Problem requirements: Copy out the items below, swapping "dropdown" for "menu" wherever it occurs and changing nothing else.

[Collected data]
--- BEGIN ---

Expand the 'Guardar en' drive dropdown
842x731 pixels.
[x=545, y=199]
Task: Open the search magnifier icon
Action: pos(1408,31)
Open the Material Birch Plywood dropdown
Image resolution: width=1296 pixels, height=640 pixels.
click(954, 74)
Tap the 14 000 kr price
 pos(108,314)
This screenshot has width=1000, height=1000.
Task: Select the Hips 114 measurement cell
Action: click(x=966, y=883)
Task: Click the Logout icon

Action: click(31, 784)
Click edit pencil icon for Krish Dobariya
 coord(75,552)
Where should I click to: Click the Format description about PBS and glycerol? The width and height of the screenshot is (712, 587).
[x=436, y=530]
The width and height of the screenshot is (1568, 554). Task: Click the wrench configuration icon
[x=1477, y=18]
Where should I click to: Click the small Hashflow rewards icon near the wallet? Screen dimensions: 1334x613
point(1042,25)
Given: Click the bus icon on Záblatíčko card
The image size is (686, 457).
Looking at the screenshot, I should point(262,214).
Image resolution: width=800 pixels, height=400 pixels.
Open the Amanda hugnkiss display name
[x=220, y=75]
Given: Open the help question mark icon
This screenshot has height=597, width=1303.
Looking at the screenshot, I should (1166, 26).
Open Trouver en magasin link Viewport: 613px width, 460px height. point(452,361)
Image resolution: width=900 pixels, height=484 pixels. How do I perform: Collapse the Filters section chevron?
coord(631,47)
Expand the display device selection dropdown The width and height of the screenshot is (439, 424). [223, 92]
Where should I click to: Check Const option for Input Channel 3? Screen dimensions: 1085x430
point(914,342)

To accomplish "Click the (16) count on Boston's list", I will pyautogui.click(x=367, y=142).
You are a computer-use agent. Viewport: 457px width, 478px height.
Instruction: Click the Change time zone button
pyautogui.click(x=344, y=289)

--- END ---

Exercise result:
Expand the 'Guardar en' drive menu
842x731 pixels.
[x=545, y=199]
Task: Open the search magnifier icon
Action: pos(1408,31)
Open the Material Birch Plywood menu
Image resolution: width=1296 pixels, height=640 pixels.
click(954, 74)
Tap the 14 000 kr price
 pos(108,314)
This screenshot has width=1000, height=1000.
Task: Select the Hips 114 measurement cell
Action: click(x=966, y=883)
Task: Click the Logout icon

Action: click(31, 784)
Click edit pencil icon for Krish Dobariya
 coord(75,552)
Where should I click to: Click the Format description about PBS and glycerol? The width and height of the screenshot is (712, 587).
[x=436, y=530]
The width and height of the screenshot is (1568, 554). Task: Click the wrench configuration icon
[x=1477, y=18]
Where should I click to: Click the small Hashflow rewards icon near the wallet? Screen dimensions: 1334x613
point(1042,25)
Given: Click the bus icon on Záblatíčko card
The image size is (686, 457).
Looking at the screenshot, I should point(262,214).
Image resolution: width=800 pixels, height=400 pixels.
Open the Amanda hugnkiss display name
[x=220, y=75]
Given: Open the help question mark icon
This screenshot has height=597, width=1303.
Looking at the screenshot, I should (1166, 26).
Open Trouver en magasin link Viewport: 613px width, 460px height. point(452,361)
Image resolution: width=900 pixels, height=484 pixels. How do I perform: Collapse the Filters section chevron?
coord(631,47)
Expand the display device selection menu The width and height of the screenshot is (439, 424). [223, 92]
Where should I click to: Check Const option for Input Channel 3? Screen dimensions: 1085x430
point(914,342)

To accomplish "Click the (16) count on Boston's list", I will pyautogui.click(x=367, y=142).
You are a computer-use agent. Viewport: 457px width, 478px height.
Instruction: Click the Change time zone button
pyautogui.click(x=344, y=289)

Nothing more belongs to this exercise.